In the SKOS-model, developed by the World Wide Web Consortium (W3C), terms in a thesaurus are considered concepts. This is because, in SKOS, not the term is important, but its hierarchical, equivalent and associative relations, as well as all the additional information it contains, expressed in URIs. A term refers to the lexical string of syllables and vowels, whereas a concept refers to a unit of thought expressed in a formal computer language. Because of the formal characteristics of concepts, language barriers can be overcome when linking and retrieving resources.
URI, URL
URIs are references to digital objects. These objects can be images, texts, movies, but also metadata-records in a collection management system. There are two types of URIs. A URL (Uniform Resource Locator) is an identifier of the place where something is located and a URN (Uniform Resource Name) give the record a fixed name. The URIs should also be persistent identifiers.
Query
A query is a search in a search engine of a local database, online catalogue, web browser etc.
RDF
RDF is short for Resource Description Framework, a format developed by the World Wide Web Consortium (W3C) for exchanging data on the web. It is based on the principle of object and subject and the relation between them. The relation is a predicate. Object, subject and predicate are RDF triples. SKOS, developed to express knowledge information systems such as controlled vocabularies and exchangeable in RDF, is completely built on triples. If guitar is a narrower concept of the concept musical instruments, this will be translated in RDF as: guitar (=subject) → narrower as (=predicate) → musical instrument (=object).
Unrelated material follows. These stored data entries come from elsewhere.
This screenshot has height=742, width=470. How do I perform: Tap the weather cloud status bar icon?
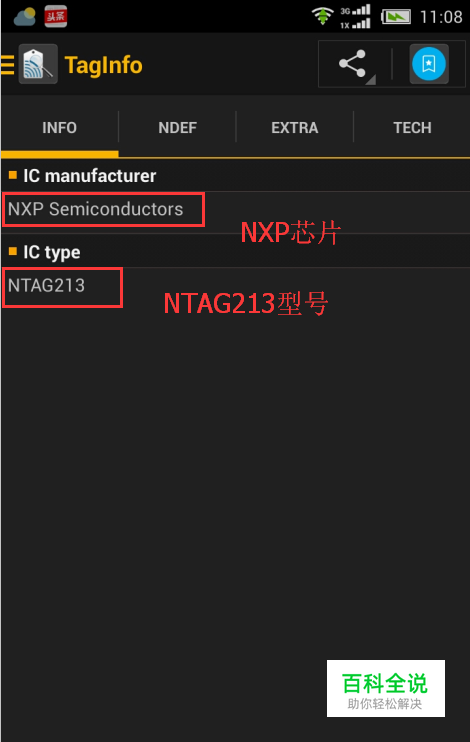tap(25, 17)
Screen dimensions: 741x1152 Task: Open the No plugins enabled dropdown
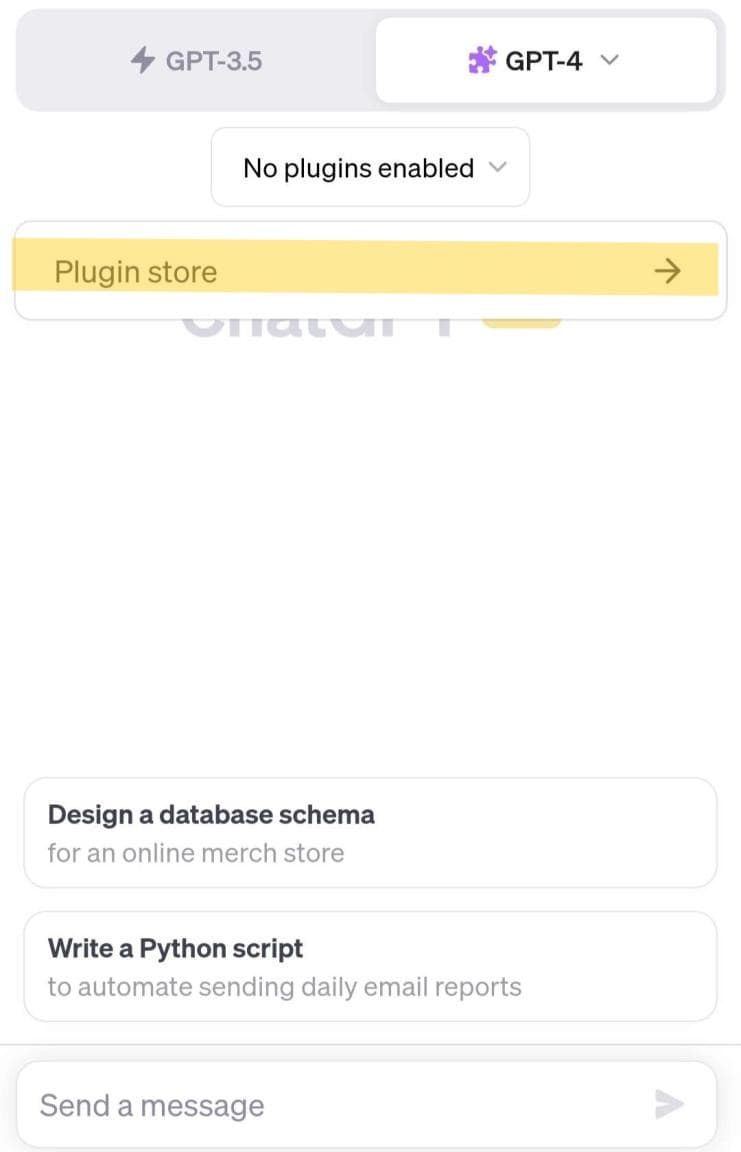point(370,168)
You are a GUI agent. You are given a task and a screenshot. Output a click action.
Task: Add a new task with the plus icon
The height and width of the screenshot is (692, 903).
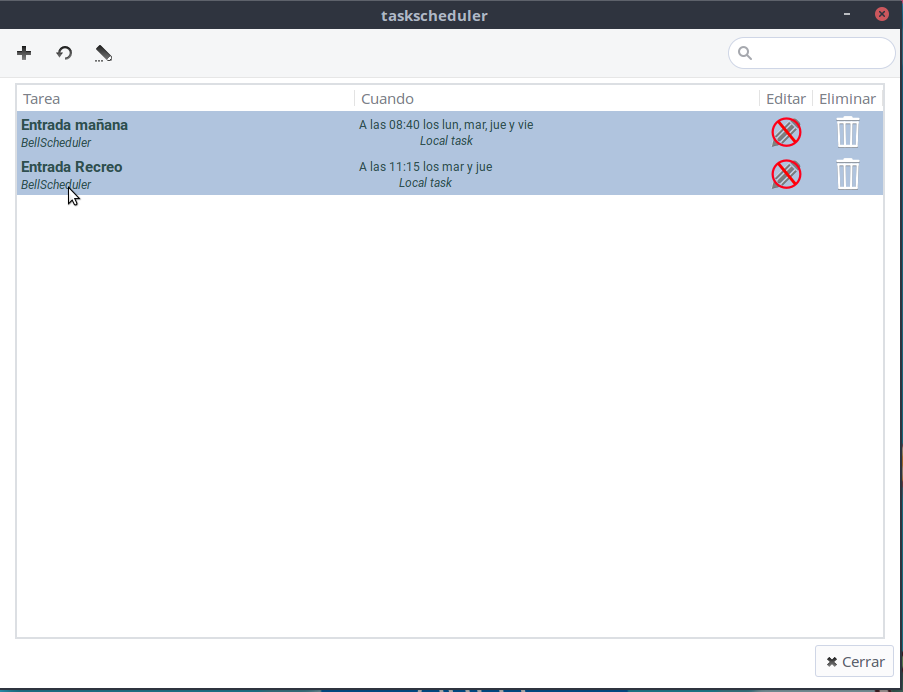24,53
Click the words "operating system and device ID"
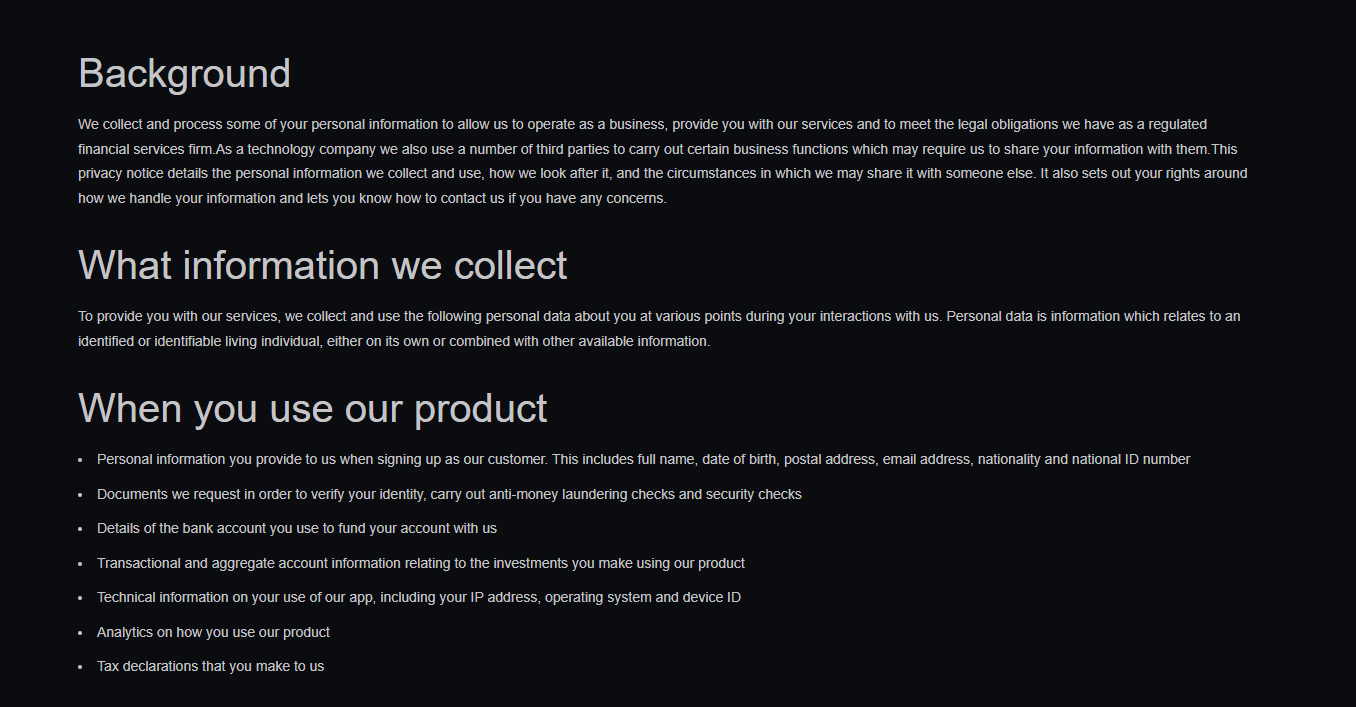The width and height of the screenshot is (1356, 707). coord(642,598)
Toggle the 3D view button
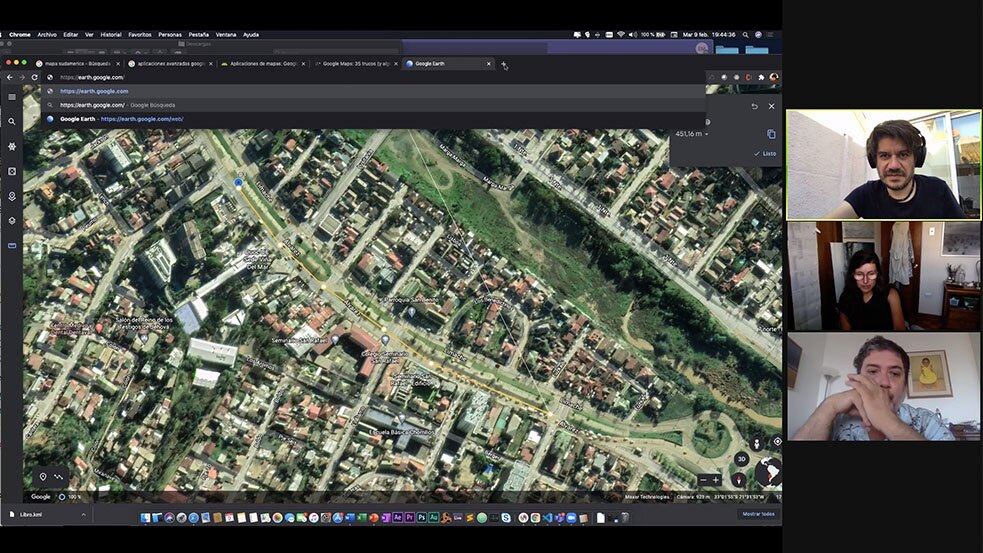 pos(741,459)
Guitar and musical instruments are concepts expressed in URIs. The predicate is expressed by a SKOS property, in this case skos:narrower.
SKOS
SKOS or Simple Knowledge Organization System is a formal data model developed by W3C to enhance linked open data in the (semantic) web. It is a standard that translates knowledge information systems such as thesauri, classification systems etc. in RDF-triples (SKOS/RDF). Controlled vocabularies structure information via hierarchical, equivalence and associative relations and contain scope notes, translations and other additional information on specific terms. This information can be made accessible on the web when the controlled vocabulary is converted to SKOS. In SKOS the term and all the information it contains is expressed in URIs. This is why in SKOS they are called concepts. In a controlled vocabulary, the term is important, whereas in SKOS, the URI is important. URIs form the basis of linked data on the web.
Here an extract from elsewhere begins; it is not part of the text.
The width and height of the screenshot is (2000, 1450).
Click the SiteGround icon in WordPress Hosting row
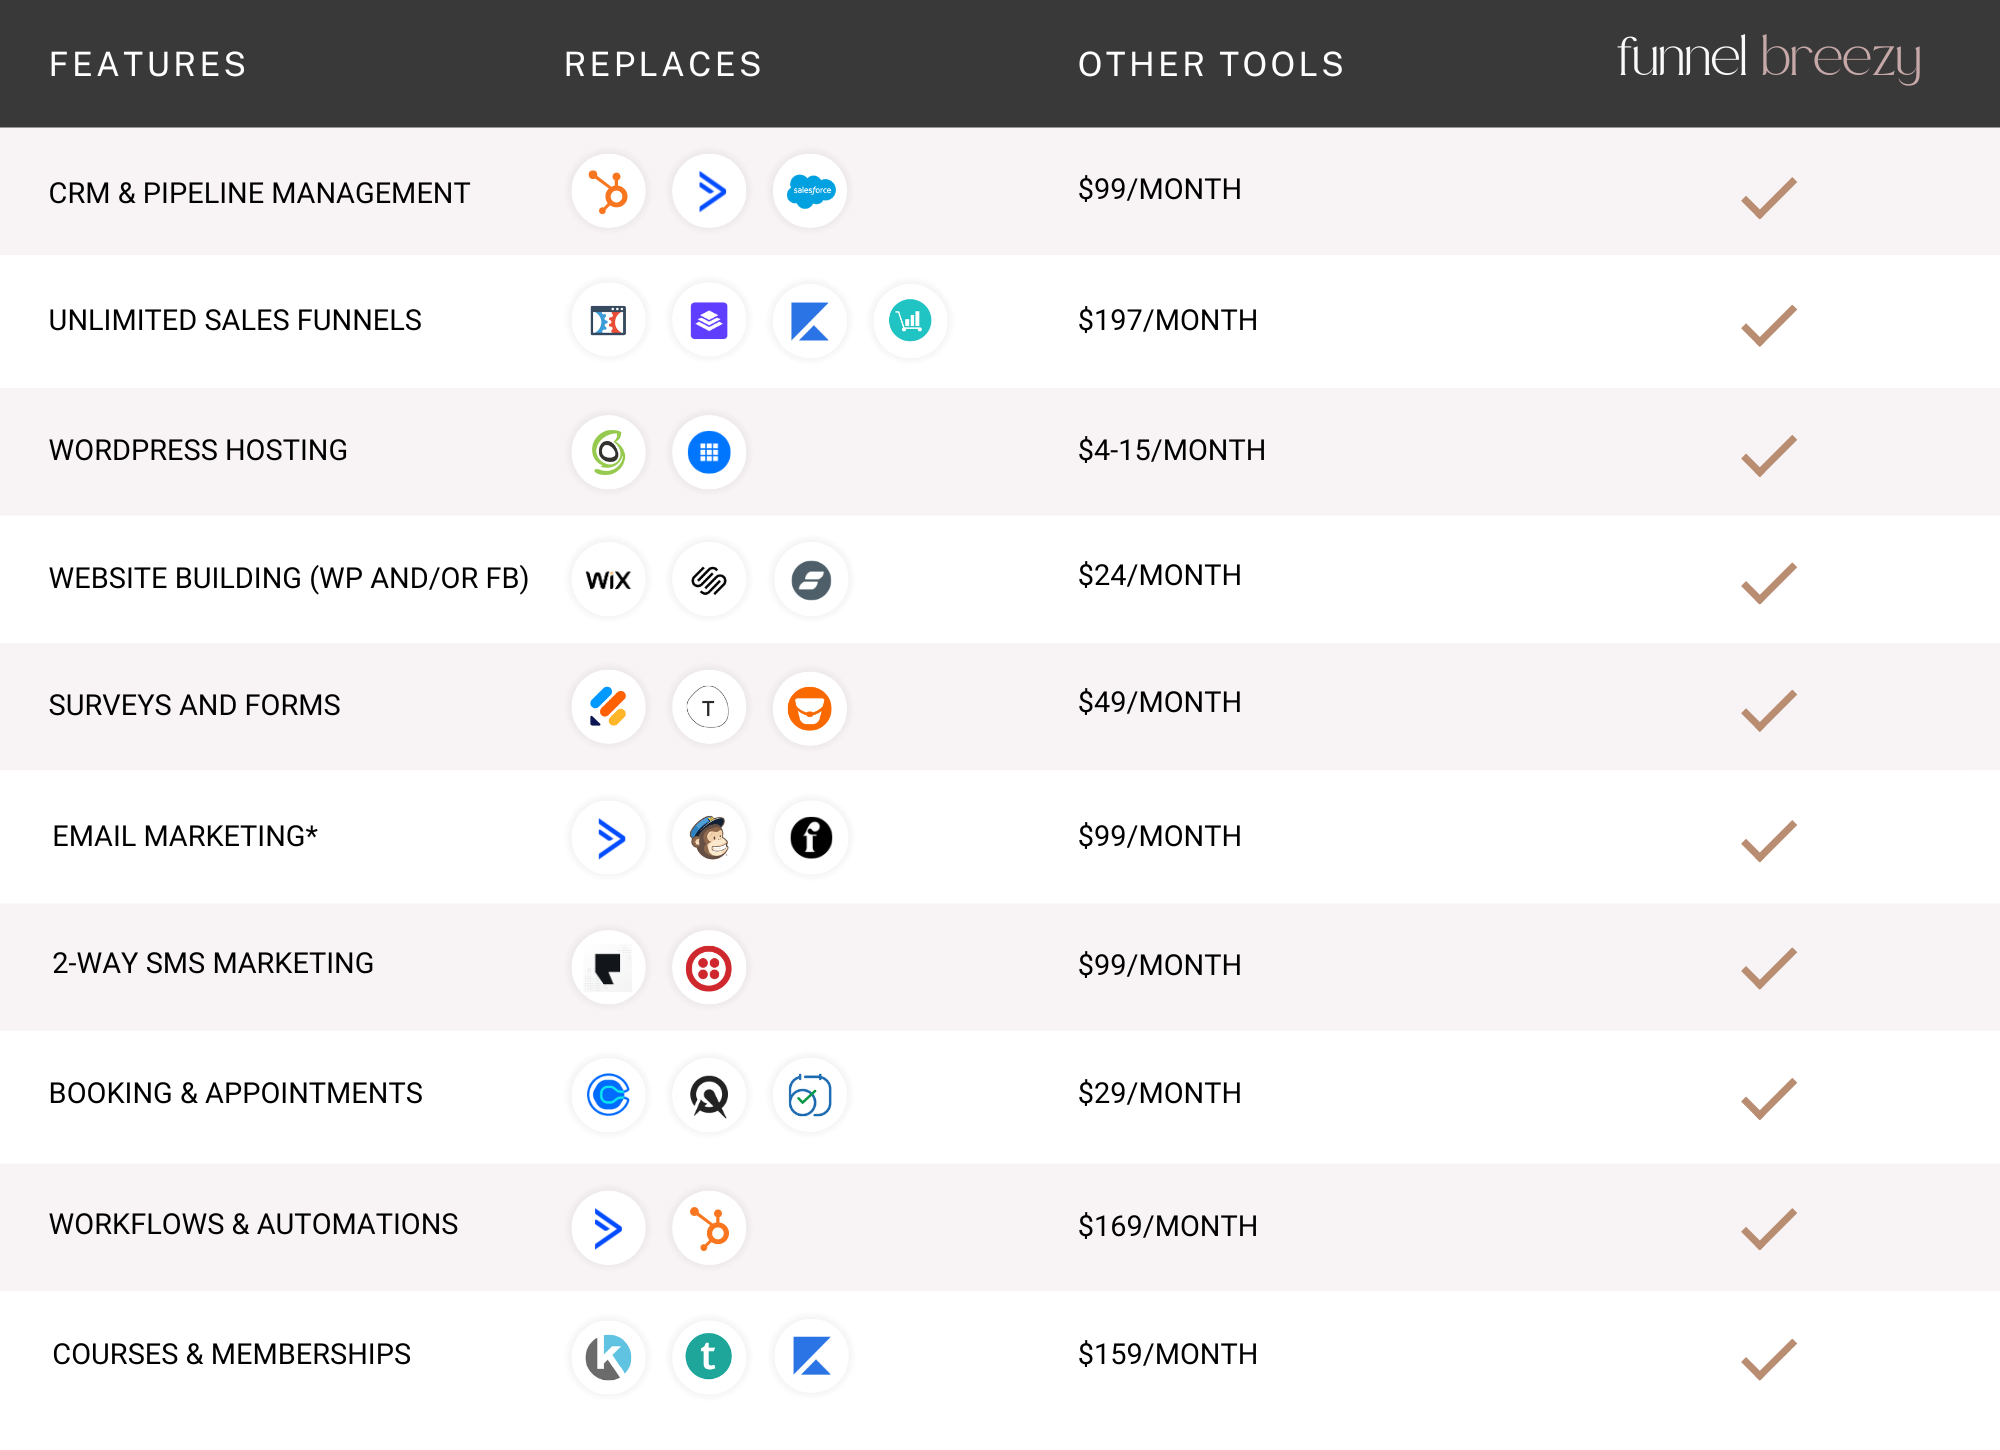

Conversion to SKOS requires some technical knowledge of RDF and SKOS. This is why the Linked Heritage and AthenaPlus projects developed a Terminology Management Platform (TMP), an open-source tool where controlled vocabularies can be imported and link them to other resources using SKOS.
XML
XML or Extensible Markup Language is a computer language standard developed by W3C that defines a set of rules for encoding documents in a format that is human-readable and machine-readable. RDF/XML is an application of XML, created to express RDF as an XML-document.
Semantic Web
The Semantic Web is a collaborative movement led by the international standards body, the World Wide Web Consortium (W3C). The semantic web is built on the principle of sharing and reusing data on the web to achieve better search results, irrespective of language. This can be done by automatically linking “separate” data on the web. When every concept is interlinked as an equivalent, synonym, broader or narrower concept or via any other relator, the web can optimize search results. This will engage greater visibility and easier access to information.